▸ Required task: Retype the material word for word, everything from the line containing "The height and" down to the line containing "The image size is (1080, 575).", both of those lines included. Leave the pictures out of your answer.

▸ Data to process:
** START **

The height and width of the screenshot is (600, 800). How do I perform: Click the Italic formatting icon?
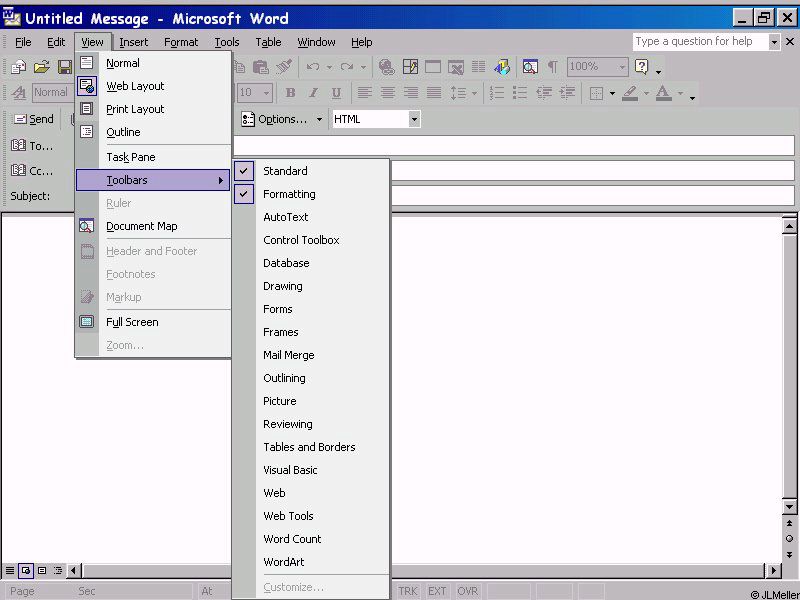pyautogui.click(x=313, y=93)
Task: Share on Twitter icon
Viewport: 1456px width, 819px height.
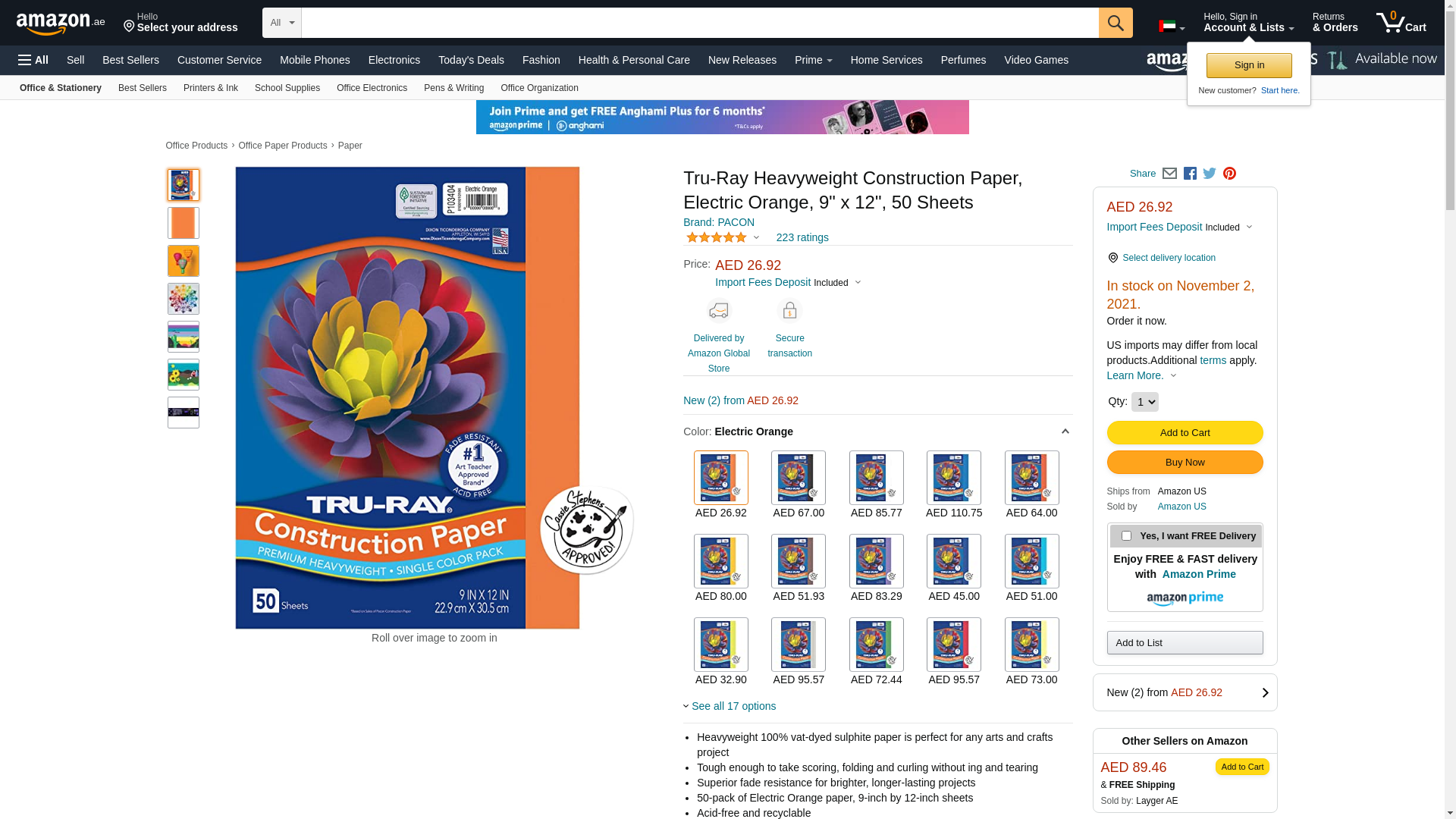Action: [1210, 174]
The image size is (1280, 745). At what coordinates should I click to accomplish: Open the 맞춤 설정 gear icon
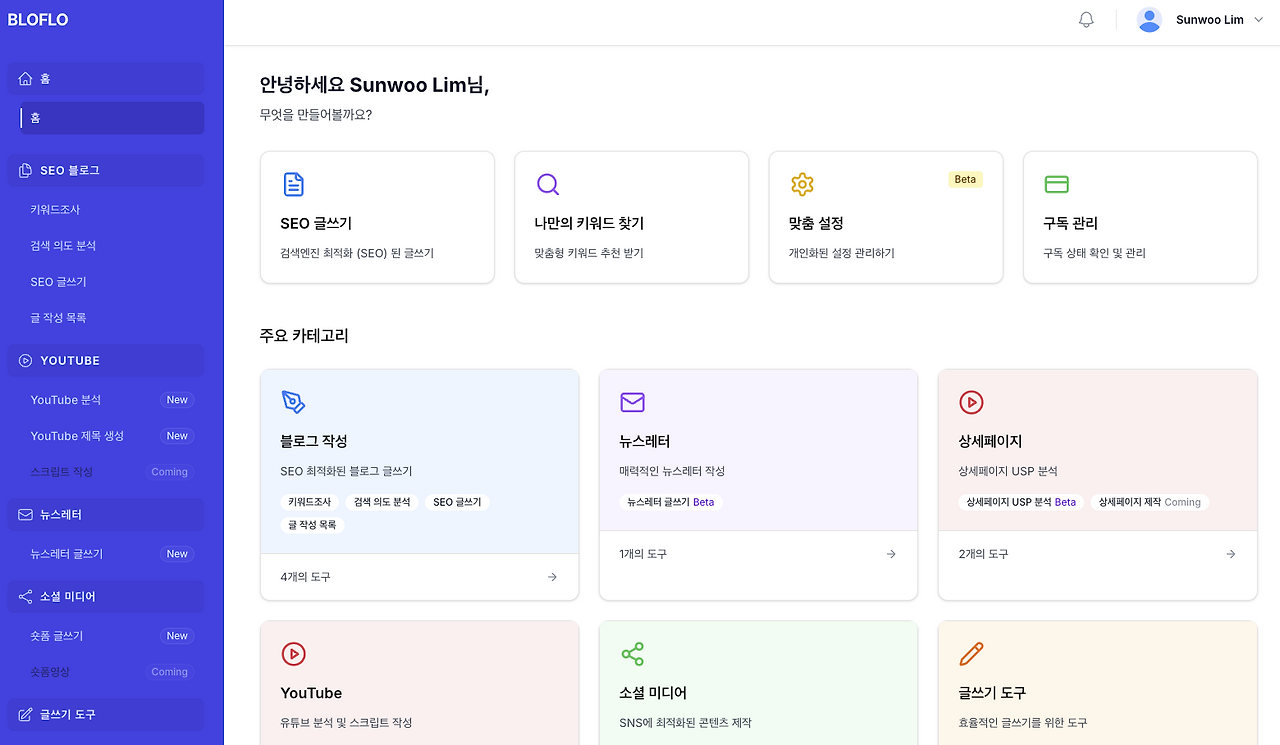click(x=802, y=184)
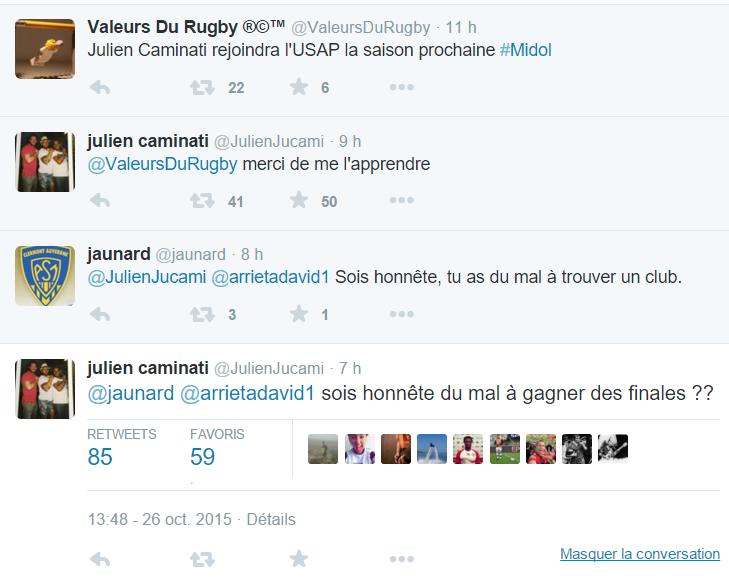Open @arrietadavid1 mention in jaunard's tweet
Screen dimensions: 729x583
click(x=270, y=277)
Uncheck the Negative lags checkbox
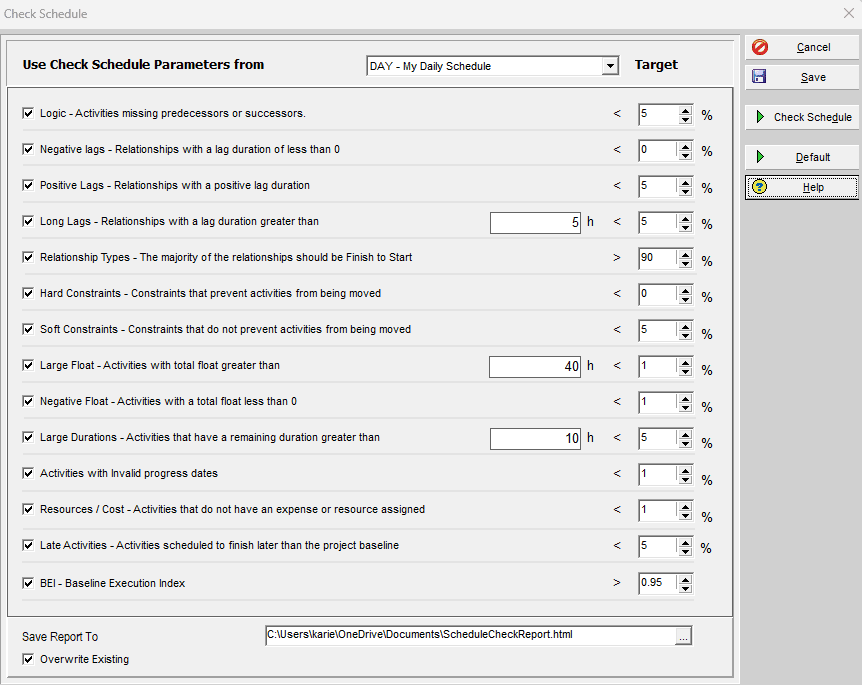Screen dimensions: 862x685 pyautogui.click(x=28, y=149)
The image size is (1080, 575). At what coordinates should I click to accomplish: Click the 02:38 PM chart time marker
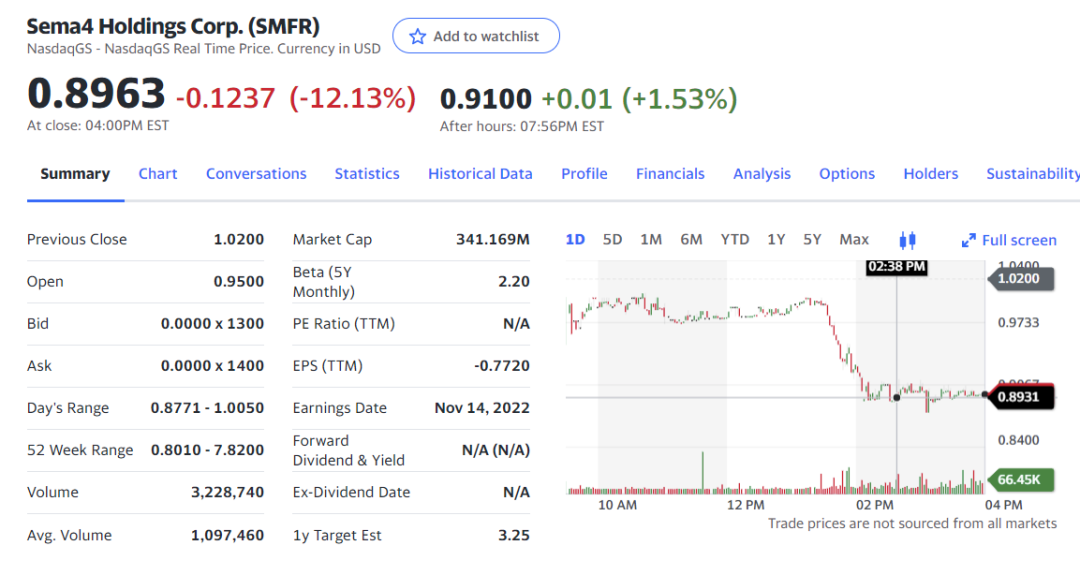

** END **
** START **

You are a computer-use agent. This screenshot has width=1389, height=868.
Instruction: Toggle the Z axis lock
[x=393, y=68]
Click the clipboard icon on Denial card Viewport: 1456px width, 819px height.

** END **
** START **

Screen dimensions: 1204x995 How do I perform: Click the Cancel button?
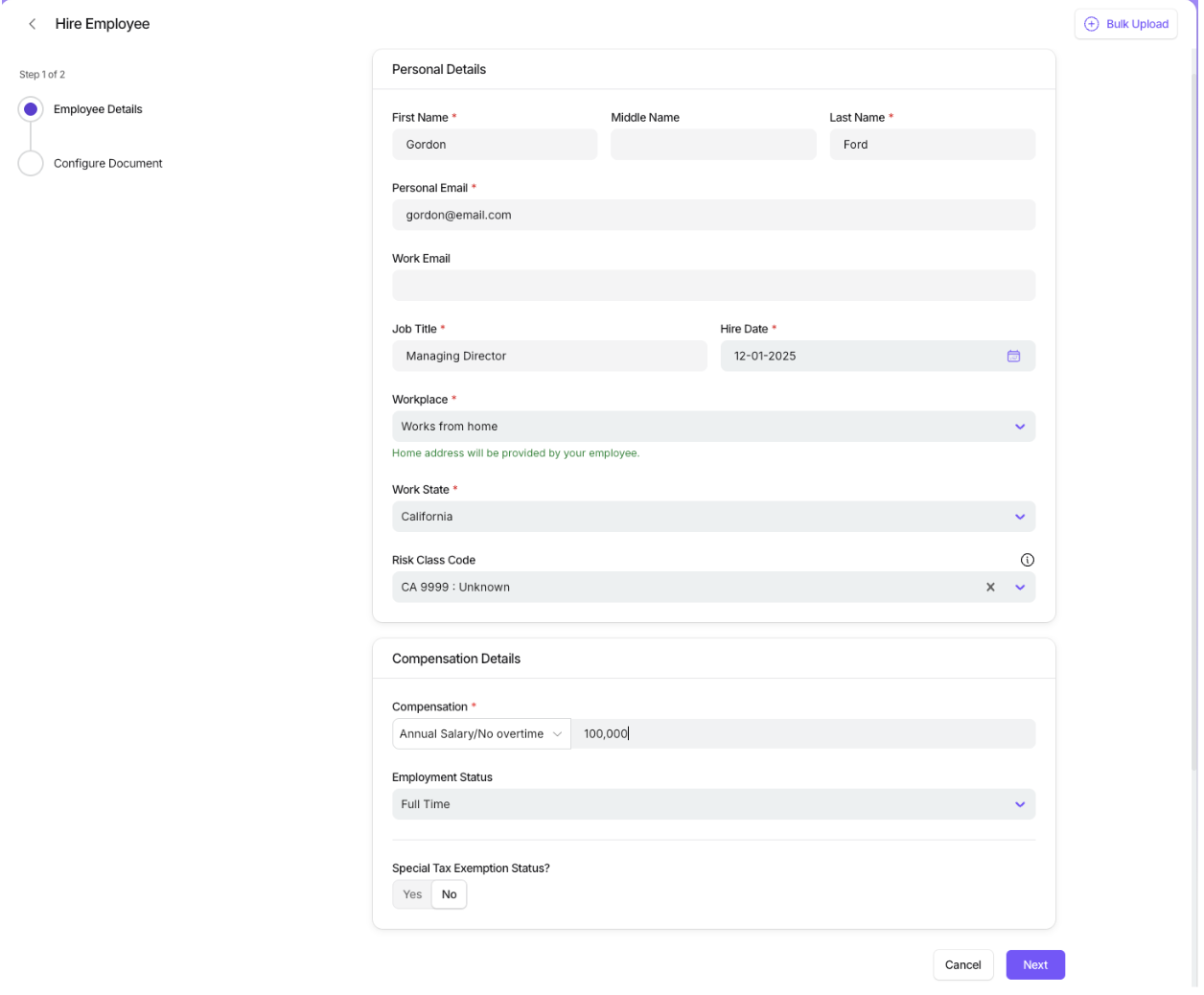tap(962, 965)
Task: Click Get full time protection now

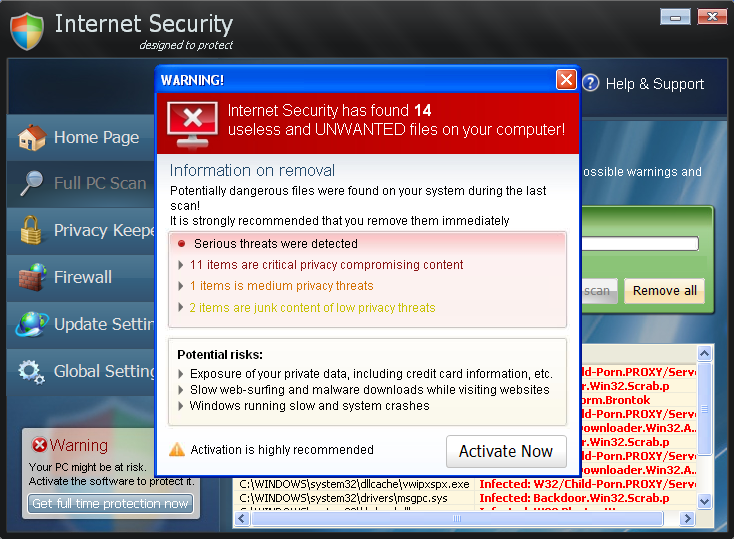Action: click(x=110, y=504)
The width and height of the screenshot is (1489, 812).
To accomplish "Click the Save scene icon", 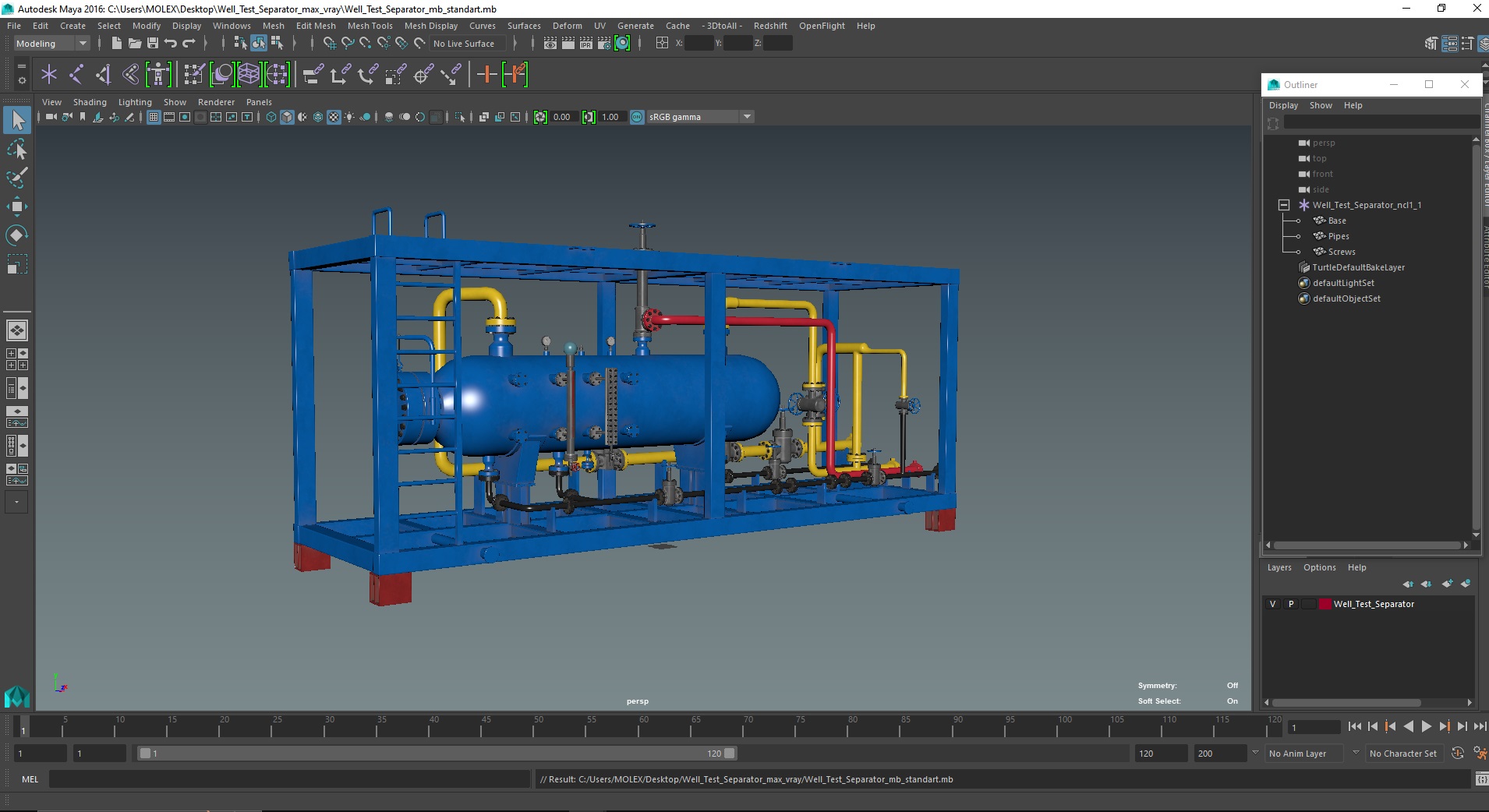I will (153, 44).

** END **

▸ Written response:
The height and width of the screenshot is (600, 800). How do I perform: Click the Italic formatting icon?
pyautogui.click(x=313, y=93)
Task: Share on Twitter icon
Viewport: 1456px width, 819px height.
Action: [1210, 174]
The image size is (1280, 745). At what coordinates should I click to accomplish: Open the 맞춤 설정 gear icon
click(x=802, y=184)
Open @arrietadavid1 mention in jaunard's tweet
Screen dimensions: 729x583
click(x=270, y=277)
Uncheck the Negative lags checkbox
Screen dimensions: 862x685 pyautogui.click(x=28, y=149)
The image size is (1080, 575). At what coordinates should I click to accomplish: Click the 02:38 PM chart time marker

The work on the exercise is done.